_Work to complete_
Please write out the complete listing that follows, exactly as it reads.

_Provided entries_
----------------------------------------

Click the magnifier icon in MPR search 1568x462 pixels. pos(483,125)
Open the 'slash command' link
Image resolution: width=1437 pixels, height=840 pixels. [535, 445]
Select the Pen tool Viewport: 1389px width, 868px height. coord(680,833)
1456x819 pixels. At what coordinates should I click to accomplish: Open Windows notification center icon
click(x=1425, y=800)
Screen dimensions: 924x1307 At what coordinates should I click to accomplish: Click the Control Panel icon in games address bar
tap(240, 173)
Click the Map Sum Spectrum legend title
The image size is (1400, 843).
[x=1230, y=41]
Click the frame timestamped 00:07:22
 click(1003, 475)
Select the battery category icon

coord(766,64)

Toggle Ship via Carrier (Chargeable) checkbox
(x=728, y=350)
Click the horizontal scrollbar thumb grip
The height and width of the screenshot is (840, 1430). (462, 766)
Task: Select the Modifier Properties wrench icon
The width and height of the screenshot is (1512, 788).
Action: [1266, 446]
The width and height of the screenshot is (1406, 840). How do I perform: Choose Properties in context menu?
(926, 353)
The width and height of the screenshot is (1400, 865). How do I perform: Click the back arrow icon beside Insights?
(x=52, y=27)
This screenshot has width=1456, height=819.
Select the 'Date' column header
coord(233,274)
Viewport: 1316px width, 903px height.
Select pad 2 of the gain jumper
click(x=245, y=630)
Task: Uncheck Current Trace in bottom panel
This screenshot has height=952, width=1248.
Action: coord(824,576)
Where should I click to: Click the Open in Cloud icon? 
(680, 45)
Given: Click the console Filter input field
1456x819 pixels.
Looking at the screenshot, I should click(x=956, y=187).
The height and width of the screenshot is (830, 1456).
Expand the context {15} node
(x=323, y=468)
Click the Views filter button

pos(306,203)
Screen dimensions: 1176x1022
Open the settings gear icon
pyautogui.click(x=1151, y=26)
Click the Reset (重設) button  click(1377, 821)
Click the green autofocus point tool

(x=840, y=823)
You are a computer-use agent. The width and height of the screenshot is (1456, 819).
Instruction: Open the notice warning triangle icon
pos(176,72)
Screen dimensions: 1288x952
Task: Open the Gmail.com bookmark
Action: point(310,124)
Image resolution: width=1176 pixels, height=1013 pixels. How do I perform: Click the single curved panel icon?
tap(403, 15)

----------------------------------------

_Response below_
Click the magnifier icon in MPR search 1568x462 pixels. pos(483,125)
Open the 'slash command' link
Image resolution: width=1437 pixels, height=840 pixels. [535, 445]
Select the Pen tool Viewport: 1389px width, 868px height. coord(680,833)
1456x819 pixels. At what coordinates should I click to accomplish: Open Windows notification center icon
click(x=1425, y=800)
Screen dimensions: 924x1307 At what coordinates should I click to accomplish: Click the Control Panel icon in games address bar
tap(240, 173)
Click the Map Sum Spectrum legend title
The image size is (1400, 843).
[x=1230, y=41]
Click the frame timestamped 00:07:22
 click(1003, 475)
Select the battery category icon

coord(766,64)

Toggle Ship via Carrier (Chargeable) checkbox
(x=728, y=350)
Click the horizontal scrollbar thumb grip
The height and width of the screenshot is (840, 1430). (462, 766)
Task: Select the Modifier Properties wrench icon
The width and height of the screenshot is (1512, 788).
Action: [1266, 446]
The width and height of the screenshot is (1406, 840). How do I perform: Choose Properties in context menu?
(926, 353)
The width and height of the screenshot is (1400, 865). How do I perform: Click the back arrow icon beside Insights?
(x=52, y=27)
This screenshot has width=1456, height=819.
Select the 'Date' column header
coord(233,274)
Viewport: 1316px width, 903px height.
Select pad 2 of the gain jumper
click(x=245, y=630)
Task: Uncheck Current Trace in bottom panel
This screenshot has height=952, width=1248.
Action: coord(824,576)
Where should I click to: Click the Open in Cloud icon? 
(680, 45)
Given: Click the console Filter input field
1456x819 pixels.
Looking at the screenshot, I should click(x=956, y=187).
The height and width of the screenshot is (830, 1456).
Expand the context {15} node
(x=323, y=468)
Click the Views filter button

pos(306,203)
Screen dimensions: 1176x1022
Open the settings gear icon
pyautogui.click(x=1151, y=26)
Click the Reset (重設) button  click(1377, 821)
Click the green autofocus point tool

(x=840, y=823)
You are a computer-use agent. The width and height of the screenshot is (1456, 819).
Instruction: Open the notice warning triangle icon
pos(176,72)
Screen dimensions: 1288x952
Task: Open the Gmail.com bookmark
Action: point(310,124)
Image resolution: width=1176 pixels, height=1013 pixels. How do I perform: Click the single curved panel icon?
tap(403, 15)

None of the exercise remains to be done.